Wrong. Or at least not entirely right.

Buried under the endless sand dunes of the Sahara in North Africa lies plentiful evidence that what is now arid desert was once a lush landscape with grasslands, shrubs, palm trees, streams, lakes and rivers. That we’ve long known. But here’s what’s new: it may not have been a change for the worse in the ancient climate that turned those grasslands into arid desert. It may have been us.

According to a prevalent hypothesis, that so-called African Humid Period, which lasted for around 10,000 years between 16,000 and 6,000 years ago, came to a rather abrupt end when changes in Earth’s orbital axis created a ripple effect in North Africa, causing extra moisture brought by frequent monsoons to stop in the Sahara region from around 8,000 years ago.

David Wright, an archaeologist at Seoul National University, begs to differ, however. Writing in the journal Frontiers in Earth Science, Wright posits that it was Neolithic people who inhabited the green landscape of the Sahara back then who were primarily responsible for the speedy desertification.

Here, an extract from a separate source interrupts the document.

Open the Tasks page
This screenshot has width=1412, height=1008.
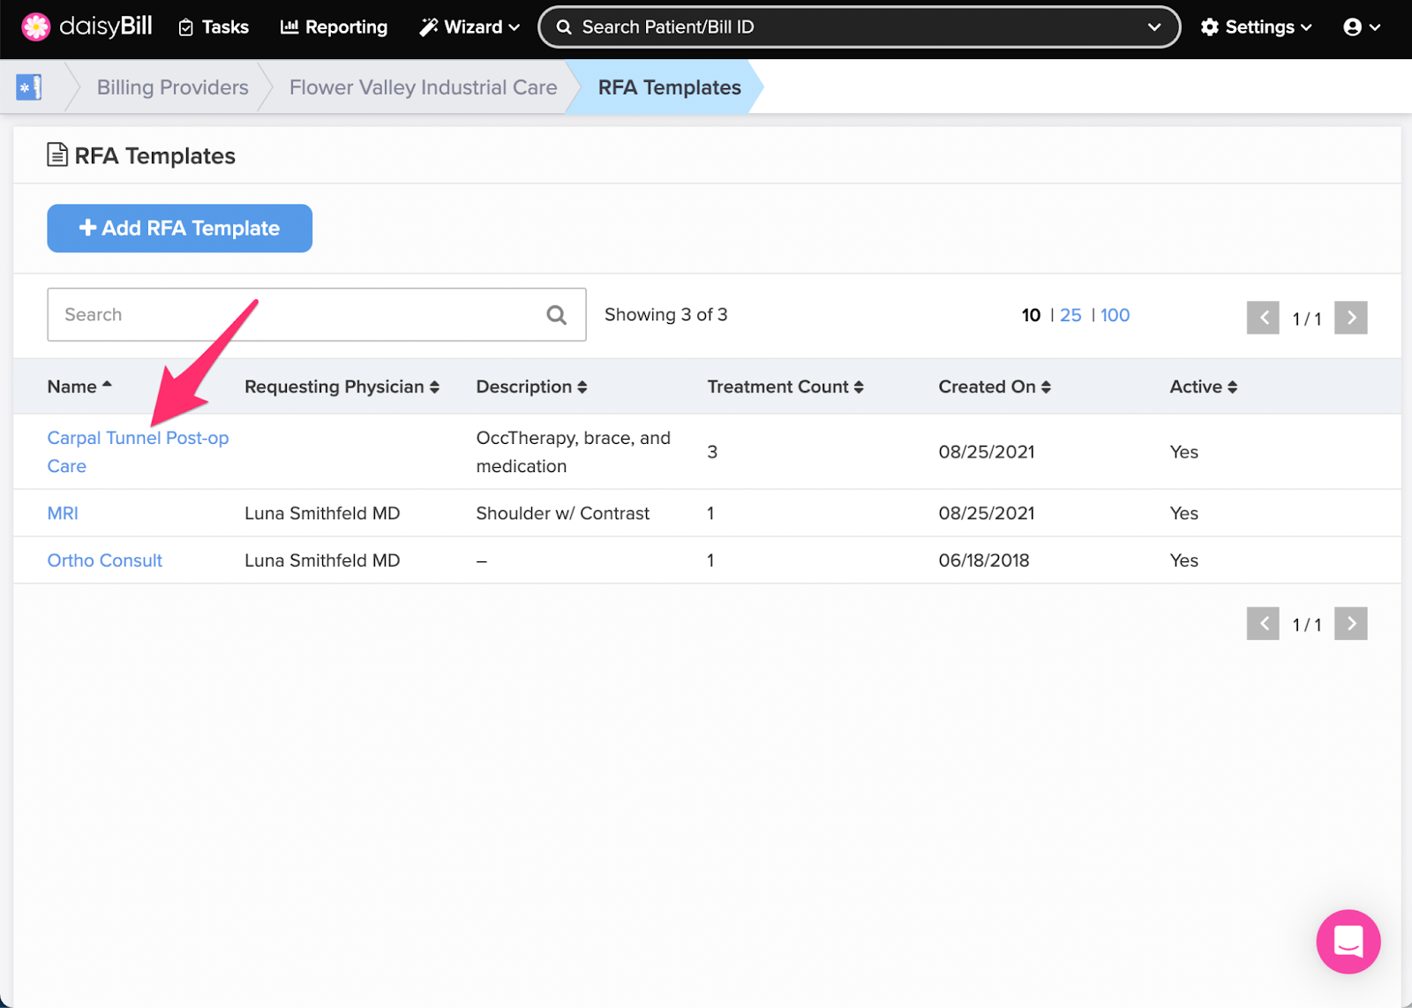point(214,27)
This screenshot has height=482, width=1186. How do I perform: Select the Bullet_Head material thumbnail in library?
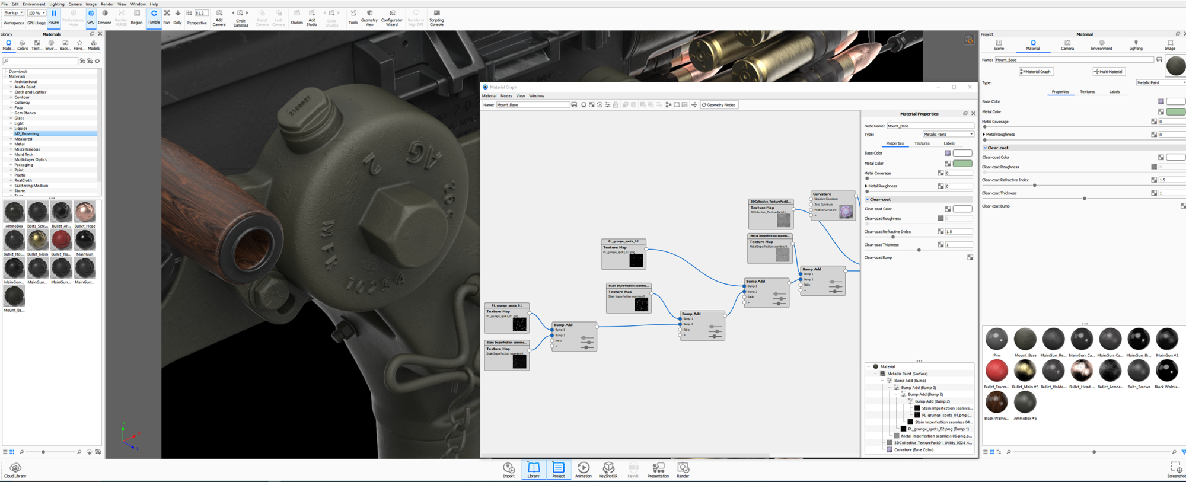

Grazing livestock may have contributed to the desertification of the Sahara. Photo Credit: Inhabitat

“In East Asia there are long established theories of how Neolithic populations changed the landscape so profoundly that monsoons stopped penetrating so far inland,” the archaeologist notes, adding that a similar scenario might have played out in North Africa as well. After surveying the available archaeological evidence, he found that pastoral communities started arriving at the lands around the river Nile from some 8,000 years ago. From there, they spread westward, following the spread of scrub vegetation.

But this human migration would have a devastating effect on the local environment. As people’s livestock grazed on vegetation, the domesticated animals denuded the landscape of its greenery. That created a brighter land surface and changed the amount of sunlight that could reflect off it in what is known as the albedo effect, thereby triggering changes in atmospheric conditions. Those changes in turn led to a slowdown and finally stop in hitherto regular monsoon rainfalls, which then led to increased desertification and further losses in vegetation cover.

Within a relatively short period of time, what resulted is today’s Sahara with scarcely any vegetation save for hardy desert plants and a mere tenth of its former amount of rainfall. “There were lakes everywhere in the Sahara at this time, and they will have the records of the changing vegetation,” Wright explains. “We need to drill down into these former lake beds to get the vegetation records, look at the archaeology, and see what people were doing there.”

What they might have been doing is unwittingly change their environment for the worse … just as we are doing now.